Today, Conrad Borchers, a Ph.D. student in Human-Computer Interaction, joins us to discuss his work on debiasing large generative language models, particularly GPT-3.
Conrad began with a rundown of his educational journey. He spoke about the changes in techniques and approaches that have happened since he started sentiment analysis research.
Since the discovery of attention-based models, the field of NLP has been completely revolutionized. Conrad however spoke about some of the challenges that come with these large attention-based models. He discussed how to detect and quantify bias in large NLP models.
Speaking of the importance of debiasing large language models, Conrad began with retrospective questions. First, what societal issue do we want to improve upon? Second, what’s stopping us from achieving it?
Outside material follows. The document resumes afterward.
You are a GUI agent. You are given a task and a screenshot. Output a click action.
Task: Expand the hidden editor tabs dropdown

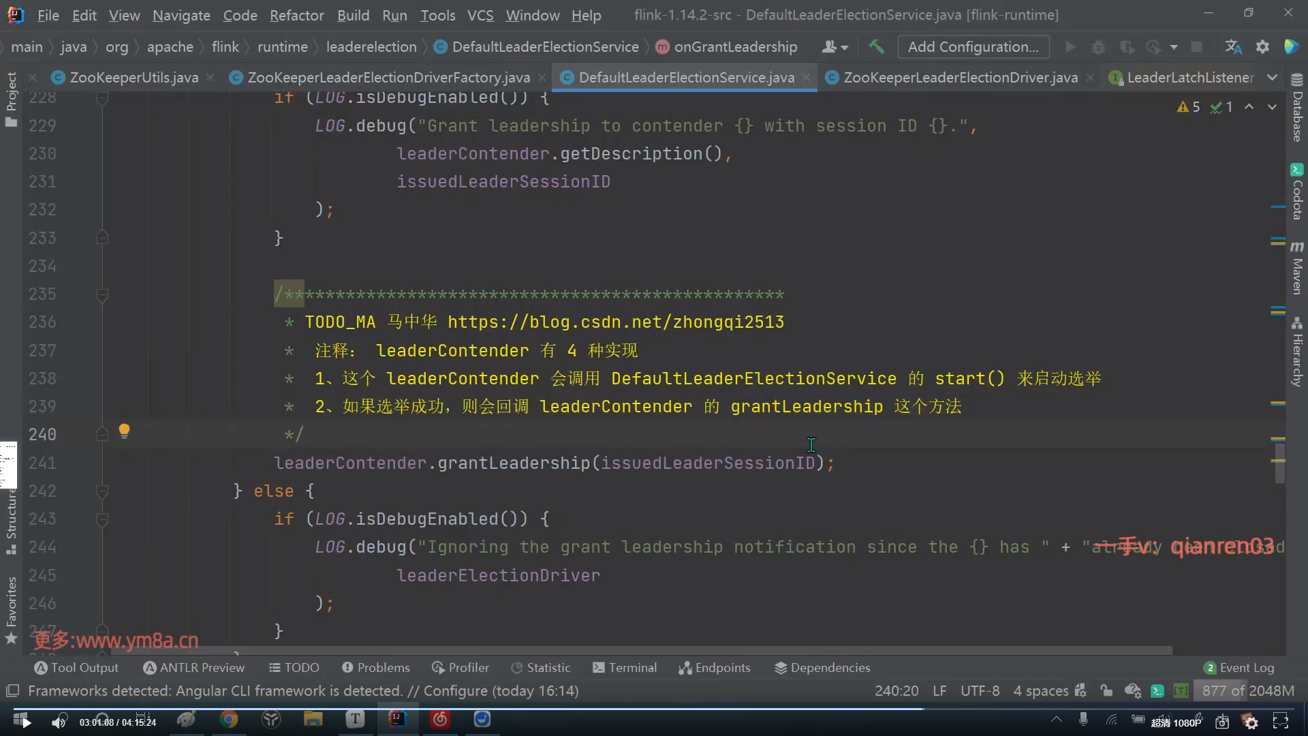pyautogui.click(x=1272, y=78)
He cited an example of how language model bias can affect the way men and women apply for jobs. He also spoke about the problems with quantifying how gender/racial bias affects society wholesomely.
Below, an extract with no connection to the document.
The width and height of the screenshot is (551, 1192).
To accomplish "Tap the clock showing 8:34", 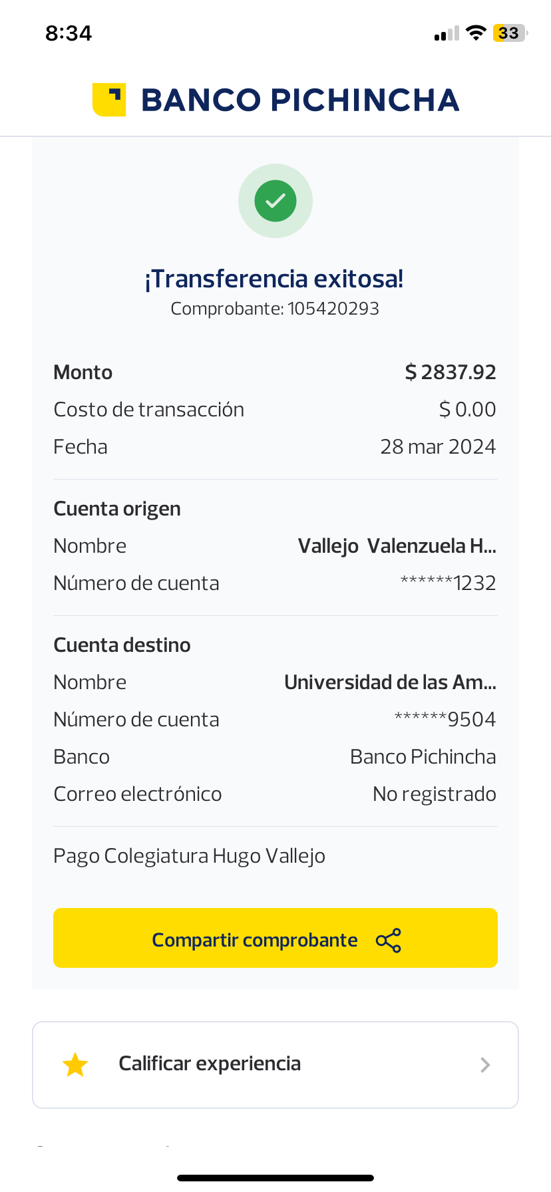I will [69, 33].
Conrad discussed the realism dimension of GPT-3. He talked about the present quality of GPT-3 generated ads and whether they can attain inch-perfect accuracy soon. To create the baseline model for his research, he revealed the data he collected and the discoveries he made after his analysis. He also spoke about methods to effectively fine-tune GPT-3 models for eliminating bias.
Conrad then discussed prompt engineering. He explained what prompt engineering was and how to potentially de-bias language models with prompts. He discussed social practices that can help expedite the improvement of generative language models in the future. Wrapping up, he spoke about the future of his work. You can follow up with Conrad’s work on his website or follow him on Twitter @conradborchers.
Conrad is a first-year PhD student at the Human-Computer Interaction Institute (HCII) at Carnegie Mellon University, School of Computer Science. His research interests span the theme of leveraging data science to improve educational processes. They include the study of institutional and teacher use of social media, course workload and course selection in higher education, and the roles of teacher attention and student motivation in the efficacy of educational technologies.